As the music envelops her, I watch in tense silence, praying it works. Slowly, agonizingly, the frantic pulling at her hair slows, then stops altogether. She takes deep, shaky breaths, each one more measured than the last, her body gradually relaxing as she lets the melody wrap around her.

"Thank fuck," Oliver breathes out, leaning back in his chair, but the relief on his face is marred by the lingering pain in his eyes.

Thank fuck, indeed.

I turn to Grey, meeting his gaze with a nod of gratitude before I walk back to my chair, feeling a hollow ache in my chest as I sit down again. On the screen, Amelia lies down and curls on her side, clutching another pillow to her chest like it's the only thing keeping her together. My heart feels like it's being torn in two watching her .
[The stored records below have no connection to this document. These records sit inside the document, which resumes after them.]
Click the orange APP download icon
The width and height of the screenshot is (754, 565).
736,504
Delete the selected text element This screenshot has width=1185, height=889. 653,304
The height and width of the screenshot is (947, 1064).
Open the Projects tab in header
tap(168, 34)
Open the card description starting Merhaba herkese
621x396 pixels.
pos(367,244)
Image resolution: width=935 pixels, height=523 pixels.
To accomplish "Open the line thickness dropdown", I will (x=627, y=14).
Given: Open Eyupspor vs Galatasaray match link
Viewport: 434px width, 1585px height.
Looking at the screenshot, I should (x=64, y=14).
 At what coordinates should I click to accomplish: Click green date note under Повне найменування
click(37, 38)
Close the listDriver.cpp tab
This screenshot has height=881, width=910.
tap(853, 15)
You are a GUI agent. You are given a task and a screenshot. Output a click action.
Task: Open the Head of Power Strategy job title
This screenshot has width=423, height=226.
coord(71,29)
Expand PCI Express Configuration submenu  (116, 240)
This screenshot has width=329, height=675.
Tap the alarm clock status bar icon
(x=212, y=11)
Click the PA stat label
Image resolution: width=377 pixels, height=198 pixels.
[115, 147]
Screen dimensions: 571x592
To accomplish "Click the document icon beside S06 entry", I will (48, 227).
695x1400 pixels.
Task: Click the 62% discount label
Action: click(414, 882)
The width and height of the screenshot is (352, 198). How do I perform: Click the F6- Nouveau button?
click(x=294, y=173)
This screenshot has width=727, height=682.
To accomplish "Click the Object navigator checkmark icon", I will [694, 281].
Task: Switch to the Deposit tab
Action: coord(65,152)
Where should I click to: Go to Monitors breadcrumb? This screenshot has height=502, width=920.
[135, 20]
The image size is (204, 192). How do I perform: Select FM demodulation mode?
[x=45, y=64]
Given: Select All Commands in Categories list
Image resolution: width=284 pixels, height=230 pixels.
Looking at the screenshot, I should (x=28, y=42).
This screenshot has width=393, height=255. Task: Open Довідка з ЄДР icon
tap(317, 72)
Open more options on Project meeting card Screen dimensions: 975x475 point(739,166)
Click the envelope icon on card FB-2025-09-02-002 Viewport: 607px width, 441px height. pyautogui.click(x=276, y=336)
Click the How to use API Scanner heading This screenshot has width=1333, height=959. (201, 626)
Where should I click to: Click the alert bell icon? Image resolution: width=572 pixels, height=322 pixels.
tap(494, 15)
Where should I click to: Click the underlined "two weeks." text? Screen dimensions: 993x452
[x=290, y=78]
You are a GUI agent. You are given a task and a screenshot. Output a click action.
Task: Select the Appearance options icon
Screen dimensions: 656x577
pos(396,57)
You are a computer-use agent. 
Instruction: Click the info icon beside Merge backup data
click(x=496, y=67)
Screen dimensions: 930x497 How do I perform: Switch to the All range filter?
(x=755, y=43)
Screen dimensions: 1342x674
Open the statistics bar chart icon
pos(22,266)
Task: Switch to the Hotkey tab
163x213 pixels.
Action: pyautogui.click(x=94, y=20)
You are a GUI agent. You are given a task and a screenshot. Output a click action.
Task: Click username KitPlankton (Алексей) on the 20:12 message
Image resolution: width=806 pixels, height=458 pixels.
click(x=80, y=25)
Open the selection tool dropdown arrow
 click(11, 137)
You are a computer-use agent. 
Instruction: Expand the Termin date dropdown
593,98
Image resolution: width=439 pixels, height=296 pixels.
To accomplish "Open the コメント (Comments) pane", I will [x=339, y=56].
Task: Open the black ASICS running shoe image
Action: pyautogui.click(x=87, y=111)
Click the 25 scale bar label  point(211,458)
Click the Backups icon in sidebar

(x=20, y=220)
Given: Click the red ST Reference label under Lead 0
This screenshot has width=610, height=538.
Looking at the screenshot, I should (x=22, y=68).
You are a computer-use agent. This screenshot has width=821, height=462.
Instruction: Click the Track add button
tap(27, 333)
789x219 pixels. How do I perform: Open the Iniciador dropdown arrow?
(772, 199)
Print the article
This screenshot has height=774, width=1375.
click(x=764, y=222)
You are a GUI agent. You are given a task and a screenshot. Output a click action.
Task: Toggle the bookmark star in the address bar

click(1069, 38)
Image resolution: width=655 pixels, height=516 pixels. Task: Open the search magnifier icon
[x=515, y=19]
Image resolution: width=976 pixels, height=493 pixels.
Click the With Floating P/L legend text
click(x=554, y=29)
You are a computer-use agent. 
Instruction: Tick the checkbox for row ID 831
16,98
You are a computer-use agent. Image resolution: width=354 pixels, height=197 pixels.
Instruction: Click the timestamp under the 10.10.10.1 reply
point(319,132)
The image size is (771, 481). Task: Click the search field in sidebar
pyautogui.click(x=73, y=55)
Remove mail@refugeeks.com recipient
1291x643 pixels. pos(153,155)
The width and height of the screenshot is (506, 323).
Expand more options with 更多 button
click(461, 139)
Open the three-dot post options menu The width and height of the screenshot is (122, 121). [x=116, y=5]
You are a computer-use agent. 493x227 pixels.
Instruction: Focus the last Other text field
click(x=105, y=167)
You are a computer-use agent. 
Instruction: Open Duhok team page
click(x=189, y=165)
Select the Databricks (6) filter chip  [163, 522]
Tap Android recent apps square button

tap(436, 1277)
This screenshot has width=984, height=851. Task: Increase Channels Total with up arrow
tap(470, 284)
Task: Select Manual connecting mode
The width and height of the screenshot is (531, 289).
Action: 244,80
I wish I could be the comfort she clutches instead of that pillow.

As the song ends, she whispers, "Thank you, Jamie." Her voice is so faint, so broken, that it barely reaches my ears, but it shatters something inside me.

Without hesitation, Grey restarts the track, letting the melody flow through her living room once more.

Oliver looks as distressed as I feel. His hands are clasped tightly around the armrests of his chair. Grey's expression is one of deep concern, his usual confidence replaced by a shadow of helplessness that I've never seen in him before. We're all feeling it—a desperate need to help her, to reach out and let her know she's not alone in this, even if she can't see or feel it right now.

I force myself to lean back in my chair, trying to quell the instinct to rush to her side, to be there in person. It's hard—so damn hard—to stay here and do nothing.

But tomorrow… tomorrow, I'll make sure she knows she's got people who care about her. People who see her worth, even when she can't see it herself.

We won't let her fall through the cracks. Not on our watch.